Gardena (2130 m) Passé à la suite du précédent dans l'après-midi, celui-ci ne s'apparente pas à un os. Son décor est sans doute le plus gratifiant du massif, face au Groupe de Sella et à d'autres merveilles sauvages. Son abord ? Des pentes douces permettent d'atteindre Corvara in Badia pour arriver à 1570 m. Ensuite après 1 km de plat il reste à gravir 8,5 km et à gagner 560 m d'altitude. Le ratio est de 6,6 % ce qui est raisonnable. De nombreux touristes aux sonores et fumantes automobiles nous partagent le lieu. Mais nous n'avons pas de raison d'en revendiquer l'exclusivité ! La descente qui mène vers les routes d'Ortisei ou du passo Sella peut rappeler, par ses aspects chaotiques et déchiquetés, la Casse déserte de l'Izoard.

Fedaia (2057 m) Une de ses routes d'accès prend son essor de Canazei, l'incontournable station du massif. La pente, elle, ne s'affirme qu'à la sortie d'Alba (niveau 1500 m). L'on peut alors être déconcerté par les indications de distance. Le col est-il à 8 km ? A 10,5 km ? En vérité, en matière d'ascension c'est la première mesure qu'il faut considérer. Il n'existait jadis qu'une voie, laquelle s'inscrivant au sud d'un lac en retenue, menait en plateau au synclinal, terme de la vallée suivante. Maintenant, la rive nord a accueilli une belle chaussée et l'on a posé le panneau du col à l'arrivée sur le lac, avec l'argument que l'altitude ne varie pas à ce niveau. Donc 8 km à 7%. A noter, au débouché du sommet, un tunnel non éclairé de quelques 500m.

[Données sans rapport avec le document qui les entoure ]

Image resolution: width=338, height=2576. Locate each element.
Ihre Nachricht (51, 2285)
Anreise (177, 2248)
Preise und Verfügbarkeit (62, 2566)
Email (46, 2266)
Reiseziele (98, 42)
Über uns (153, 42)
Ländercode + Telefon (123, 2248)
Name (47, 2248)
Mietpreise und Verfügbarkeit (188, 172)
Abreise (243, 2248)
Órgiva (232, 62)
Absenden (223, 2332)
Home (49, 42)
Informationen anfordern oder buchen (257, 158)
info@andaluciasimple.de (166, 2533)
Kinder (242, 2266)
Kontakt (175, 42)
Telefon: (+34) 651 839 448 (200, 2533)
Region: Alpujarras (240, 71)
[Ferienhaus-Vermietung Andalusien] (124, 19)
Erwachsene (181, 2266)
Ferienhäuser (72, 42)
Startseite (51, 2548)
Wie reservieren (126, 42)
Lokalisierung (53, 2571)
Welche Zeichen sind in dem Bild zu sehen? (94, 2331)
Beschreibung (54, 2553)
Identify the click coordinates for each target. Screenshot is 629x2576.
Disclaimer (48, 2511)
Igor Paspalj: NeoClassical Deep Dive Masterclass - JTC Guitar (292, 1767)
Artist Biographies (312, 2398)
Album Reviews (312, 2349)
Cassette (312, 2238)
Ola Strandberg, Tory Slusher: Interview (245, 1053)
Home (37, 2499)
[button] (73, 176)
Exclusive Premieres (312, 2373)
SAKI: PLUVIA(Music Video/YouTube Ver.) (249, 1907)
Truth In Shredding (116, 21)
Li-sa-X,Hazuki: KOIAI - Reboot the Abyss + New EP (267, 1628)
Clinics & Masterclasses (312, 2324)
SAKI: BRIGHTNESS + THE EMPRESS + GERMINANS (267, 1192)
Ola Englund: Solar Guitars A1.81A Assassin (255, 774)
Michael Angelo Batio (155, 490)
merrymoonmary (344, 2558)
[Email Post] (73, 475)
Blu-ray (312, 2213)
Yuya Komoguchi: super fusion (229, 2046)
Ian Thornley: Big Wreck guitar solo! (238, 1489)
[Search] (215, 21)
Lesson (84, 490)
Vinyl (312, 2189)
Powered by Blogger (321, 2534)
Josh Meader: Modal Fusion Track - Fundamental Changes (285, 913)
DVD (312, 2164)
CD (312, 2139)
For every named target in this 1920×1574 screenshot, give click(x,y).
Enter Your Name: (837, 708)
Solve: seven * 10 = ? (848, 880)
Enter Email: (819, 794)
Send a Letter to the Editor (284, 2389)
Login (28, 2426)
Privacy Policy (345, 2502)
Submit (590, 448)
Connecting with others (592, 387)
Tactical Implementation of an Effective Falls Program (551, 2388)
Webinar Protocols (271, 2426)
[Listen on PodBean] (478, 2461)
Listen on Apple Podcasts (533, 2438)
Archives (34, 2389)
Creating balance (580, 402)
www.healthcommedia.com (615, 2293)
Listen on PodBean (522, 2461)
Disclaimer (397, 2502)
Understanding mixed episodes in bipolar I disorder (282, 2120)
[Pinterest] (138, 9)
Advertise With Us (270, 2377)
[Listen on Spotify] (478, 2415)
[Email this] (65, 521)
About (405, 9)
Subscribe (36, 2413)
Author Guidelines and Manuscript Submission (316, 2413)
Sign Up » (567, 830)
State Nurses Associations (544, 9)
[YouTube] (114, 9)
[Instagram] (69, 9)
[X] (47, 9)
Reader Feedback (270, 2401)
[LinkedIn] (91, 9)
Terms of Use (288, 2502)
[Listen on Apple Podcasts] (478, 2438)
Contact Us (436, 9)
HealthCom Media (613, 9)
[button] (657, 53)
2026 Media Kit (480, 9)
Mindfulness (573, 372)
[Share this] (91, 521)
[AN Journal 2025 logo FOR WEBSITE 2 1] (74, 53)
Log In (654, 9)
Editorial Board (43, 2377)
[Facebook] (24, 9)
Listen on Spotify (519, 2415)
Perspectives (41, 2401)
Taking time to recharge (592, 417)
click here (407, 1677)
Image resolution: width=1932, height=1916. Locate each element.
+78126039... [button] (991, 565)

Plus que le Pordoi, le Fedaia vient affleurer le glacier de la Marmolada. Le lac évoqué, du fait de la platitude et de la longueur de la route qui l'entoure - 5 km - est devenu une sorte de Longchamp d'altitude. L'on y voit des garçons tourner à vive allure, roue dans roue. Sur l'autre versant, pente non fréquentée par mes soins, il s'agit sans doute d'un tout autre exercice ! La carte indique 13 km d'ascension pour 1050 m d'élévation. On relèvera ainsi du 8% de moyenne, ce qui, compte tenu de l'irrégularité de la pente ne doit pas fournir un exercice facile.

Si l'on est intéressé par une escapade dans ce Sud Tyrol des plus de 2000 mètres, peut-être souhaitera-t'on un avis sur la hiérarchie du muscle et sur celle de l'oeil. En d'autres termes, quels sont les cols les plus ardus ? Mes jambes répondront : le passo di Erbe suivi du Pennes. Quels sont les sites les plus beaux ? Mon coeur viendra alors à parler, influencé toutefois par le temps et son humeur : le passo di Gardena devant le Stalle et l'Erbe. Le premier mérite même une manière d'arrêts sur images dans la descente ouest, tant les décors changent et sont plus grandioses les uns que les autres.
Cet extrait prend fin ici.